Objectives: The aim of this study was to assess, for the first time, the contribution of the RANKL/RANK/OPG pathway genes in the genetic background of heel QUS parameters.

 

Methods: Ten single-nucleotide polymorphisms (SNPs) of RANKL (rs9594759, rs12585014, rs7988338, rs2148073), RANK (rs1805034, rs12458117, rs3018362), and OPG (rs4355801, rs3102735, rs2073618) were selected as genetic markers and genotyped using Open Array technology in 575 self-reported Caucasian individuals aged 18-25. Bone mass in the right calcaneus was estimated with QUS to obtain the broadband ultrasound attenuation (BUA) measurement (dB/MHz).
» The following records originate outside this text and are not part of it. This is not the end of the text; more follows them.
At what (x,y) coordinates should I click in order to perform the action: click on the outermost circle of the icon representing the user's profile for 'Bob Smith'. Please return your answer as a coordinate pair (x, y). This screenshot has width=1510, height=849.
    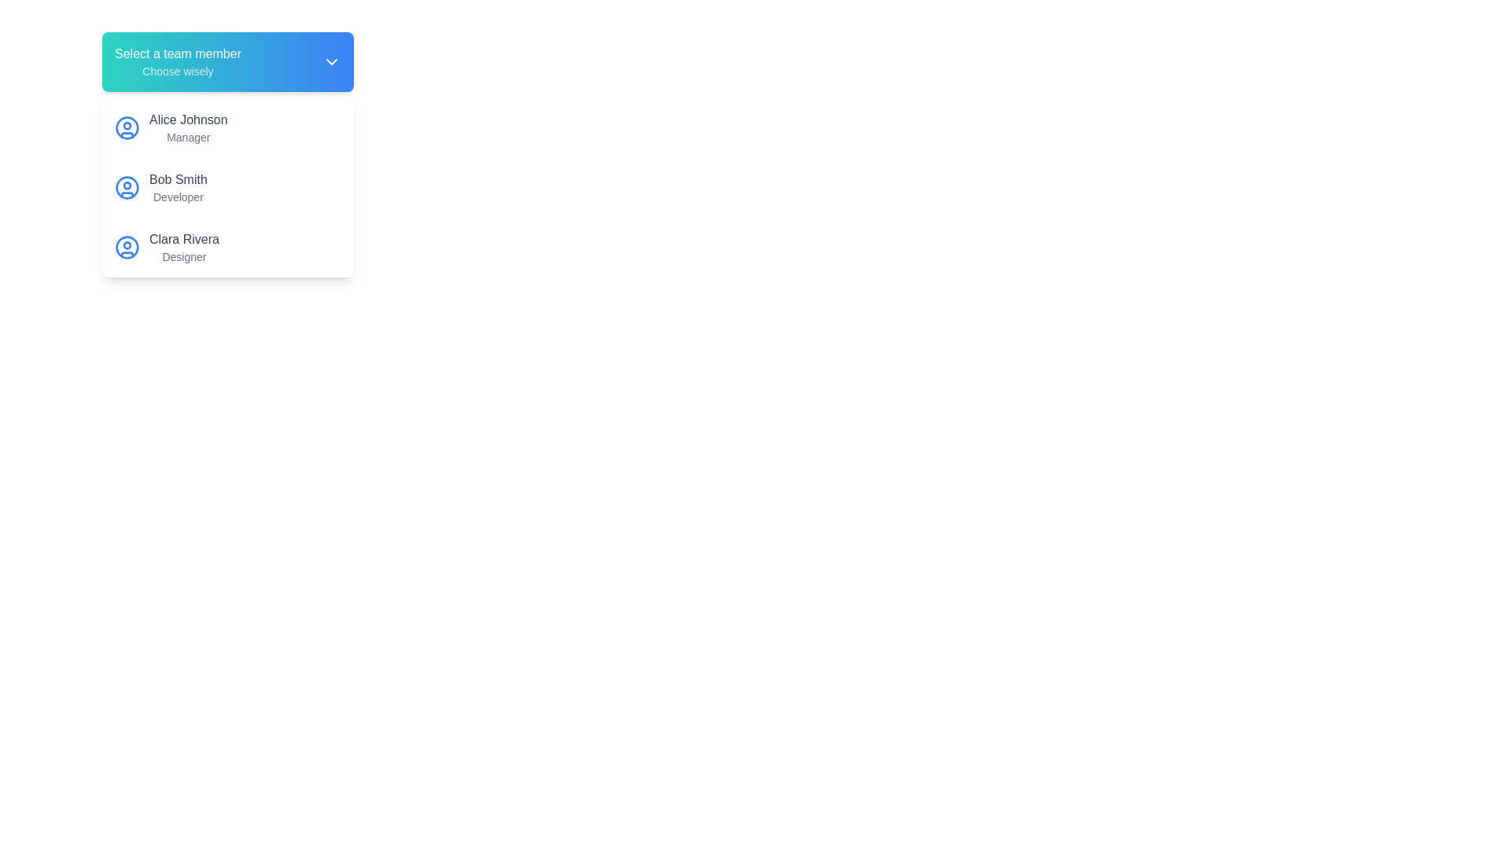
    Looking at the image, I should click on (127, 187).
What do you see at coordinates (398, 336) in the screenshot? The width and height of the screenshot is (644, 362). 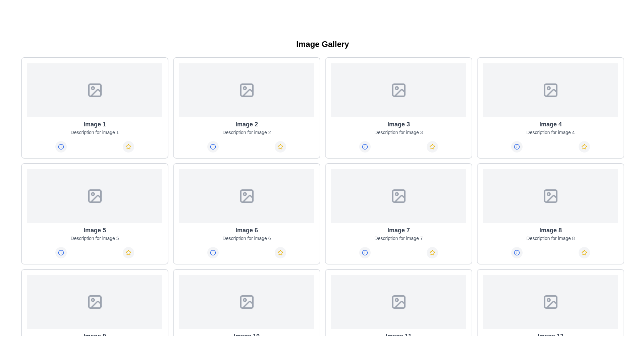 I see `the static text label that serves as a title or identifier for the image displayed in the card above it, located in the bottom-right position of a 3x4 layout grid` at bounding box center [398, 336].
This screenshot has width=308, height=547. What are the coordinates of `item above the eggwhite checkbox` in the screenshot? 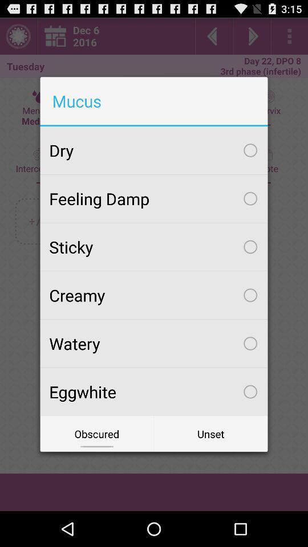 It's located at (154, 342).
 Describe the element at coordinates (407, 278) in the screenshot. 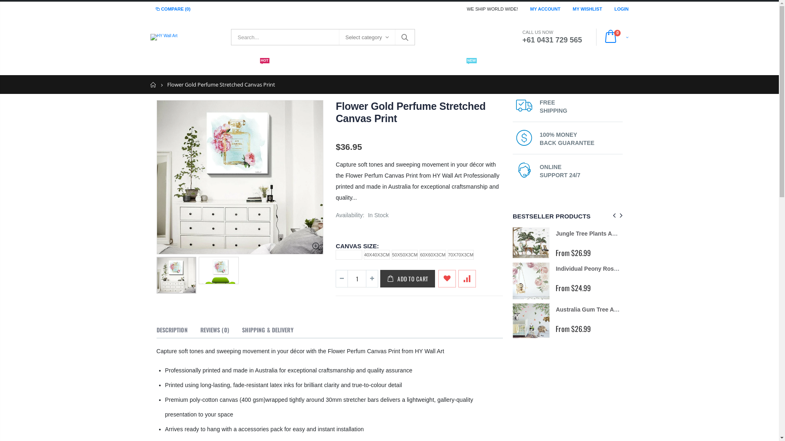

I see `'ADD TO CART'` at that location.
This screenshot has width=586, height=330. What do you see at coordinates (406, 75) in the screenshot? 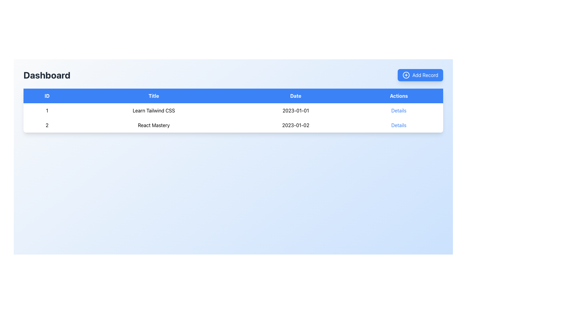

Linear regression analyses were performed to test the possible association between the SNPs and BUA.

 

Results: Linear regression analysis of all the tested SNPs revealed no significant association with the BUA parameter after adjusting for age, gender, weight, height, physical activity, and calcium intake. The lowest p-value was observed for the rs9594759 RANKL polymorphism and heel QUS (p = .06; b* = -.075, 95% CI [-0.960, 0.028]).

 

Conclusion: Our results suggest that the polymorphism of the RANKL, RANK, and OPG genes does not make a significant genetic contribution to heel ultrasound measurements in a population of young Caucasian adults. Further studies replicating the results in independent populations are needed to support these initial findings.